In the Dr. Seuss children’s book Horton Hears a Who!, Horton the elephant goes to great lengths to protect the planet of Whoville, so tiny that it exists on a single speck of dust. It turns out, though, that Horton should have been worried about himself, too: According to new research on island-dwelling species, the tiniest and largest are most threatened with extinction.
An international team of evolutionary biologists led a study into the Hortons and Whos of the world’s islands, finding that the more they differed in body mass from their mainland counterparts, the greater their risk of going extinct. This conclusion becomes all the direr based on the team’s additional finding that humans’ arrival to distant islands around 12,000 years ago escalated extinction rates more than tenfold. Their study was published on March 9 in Science.
“We found that species that underwent more extreme changes in body size—that is, the more extreme dwarfs and giants—were more likely to be threatened or to go extinct,” Roberto Rozzi, a paleontologist at the Natural History Museum in Berlin and a co-author of the study, told The Daily Beast in an email. “Ultimately, many of our dwarfs and giants become so ecologically naive as to perish under what Darwin described as ‘the stranger’s craft of power’—the often devastating effects of non-native species, including humans.”

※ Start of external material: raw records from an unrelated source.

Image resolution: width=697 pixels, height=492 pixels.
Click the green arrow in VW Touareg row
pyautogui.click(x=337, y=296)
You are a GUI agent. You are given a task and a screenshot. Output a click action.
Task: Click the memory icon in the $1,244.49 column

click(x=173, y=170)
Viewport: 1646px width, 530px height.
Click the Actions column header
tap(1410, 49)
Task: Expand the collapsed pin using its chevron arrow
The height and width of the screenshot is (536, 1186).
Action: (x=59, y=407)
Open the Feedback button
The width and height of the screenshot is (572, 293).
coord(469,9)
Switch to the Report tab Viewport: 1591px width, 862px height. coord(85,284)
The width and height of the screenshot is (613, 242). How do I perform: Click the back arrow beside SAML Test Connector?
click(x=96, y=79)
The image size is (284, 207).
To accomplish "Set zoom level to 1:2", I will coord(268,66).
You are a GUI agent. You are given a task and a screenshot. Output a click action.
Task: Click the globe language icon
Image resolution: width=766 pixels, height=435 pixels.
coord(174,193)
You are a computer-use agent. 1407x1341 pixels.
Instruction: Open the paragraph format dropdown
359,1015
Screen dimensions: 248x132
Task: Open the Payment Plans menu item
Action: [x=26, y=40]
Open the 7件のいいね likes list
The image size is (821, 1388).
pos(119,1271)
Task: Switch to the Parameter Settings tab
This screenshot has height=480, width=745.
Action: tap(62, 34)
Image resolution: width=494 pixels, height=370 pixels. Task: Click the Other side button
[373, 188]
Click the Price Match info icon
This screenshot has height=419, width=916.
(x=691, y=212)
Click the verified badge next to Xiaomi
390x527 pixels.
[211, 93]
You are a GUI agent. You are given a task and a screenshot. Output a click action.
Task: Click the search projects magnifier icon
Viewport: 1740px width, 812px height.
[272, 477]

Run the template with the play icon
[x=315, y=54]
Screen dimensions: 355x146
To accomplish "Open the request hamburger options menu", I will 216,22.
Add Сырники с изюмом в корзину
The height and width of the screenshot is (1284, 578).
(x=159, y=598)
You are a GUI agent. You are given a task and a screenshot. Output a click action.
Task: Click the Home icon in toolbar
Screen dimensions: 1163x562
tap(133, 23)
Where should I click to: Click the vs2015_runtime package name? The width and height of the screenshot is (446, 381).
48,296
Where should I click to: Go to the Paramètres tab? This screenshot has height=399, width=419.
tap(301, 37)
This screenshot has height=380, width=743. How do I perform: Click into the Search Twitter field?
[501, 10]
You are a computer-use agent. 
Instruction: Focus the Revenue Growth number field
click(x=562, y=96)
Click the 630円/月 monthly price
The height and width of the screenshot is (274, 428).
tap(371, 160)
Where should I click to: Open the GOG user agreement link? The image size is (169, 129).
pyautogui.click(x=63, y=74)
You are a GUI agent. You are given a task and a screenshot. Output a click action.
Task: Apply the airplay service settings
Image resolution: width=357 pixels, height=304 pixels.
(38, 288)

By their very nature, islands lead to the evolution of unique life forms found nowhere else. Self-contained island ecosystems have idiosyncratic resources and pressures that support extremely peculiar species—in particular, huge and tiny ones. A textbook example of this “island syndrome” is the different species of tortoises living on the Galápagos Islands: giant tortoises are found on seven of the islands and nowhere else, and each island is home to a different subspecies of tortoise. On the other end of the island syndrome spectrum, the island of Crete gave rise to a now-extinct miniature mammoth whose adult form would have been the same size as a baby elephant.
As a paleontologist who works on island mammals, Rozzi said he has always been fascinated by these unique evolutionary changes. “Holding in your hands bones of fossil dwarf elephants and hippos that shrunk to less than one-tenth the mass of their mainland ancestors is quite special—unfortunately, many of these evolutionary marvels are often threatened or already extinct,” he said. The purpose of the study was to investigate “the relationship between their peculiarity and their fragility” and document extinction over a large period of time.
The researchers analyzed nearly 8,000 fossils of animals from 182 islands and used data from the IUCN Red List to determine the proportions of island and mainland animals that are threatened or extinct. To figure out how large or small a given island species was, the team compared its mass to its closest mainland relative's mass.
Across the board, they found that a large difference in body mass between an island species and its mainland counterpart was associated with a higher chance the species was threatened or extinct. This metric was a stronger predictor of extinction risk than body mass alone, or as Rozzi put it, “It’s not so much the size per se that counts, as how much that size varies between mainland and island.”
Why was relative size more important to a species’ persistence than size alone? Perhaps comparative differences between island and mainland body mass are a more accurate indicator of how weird an animal is (or in biological terms, how ecologically naive it is, Rozzi said). Changes to an island’s environment or invasion from mainland species could put these weirdos in jeopardy.
Alternately, large differences in size between an island species and its mainland relative could mean that drastic changes had to take place evolutionarily. A much smaller species of mammoth might have had fused bones, or a much larger tortoise might have spent more time developing in a vulnerable state.
Sustained human presence on the world’s islands, which began tens of thousands of years ago, sped up the extinction process by more than a factor of 10, the researchers found. Still, human meddling did not change the overall trend that the comparatively larger and smaller species were the most jeopardized. This could be due to hunters prioritizing much larger species for a bigger reward, or smaller species for their timidity—or for their novelty, for species that were either much larger or smaller than what mainland humans were used to.
The outlook on the current global extinction crisis is not great. But Rozzi and his team hope that these findings will help focus conservation efforts on islands’ much larger and smaller species. These creatures, they wrote in the study, are “the surviving evolutionary marvels of island life”—a Whoville worth protecting.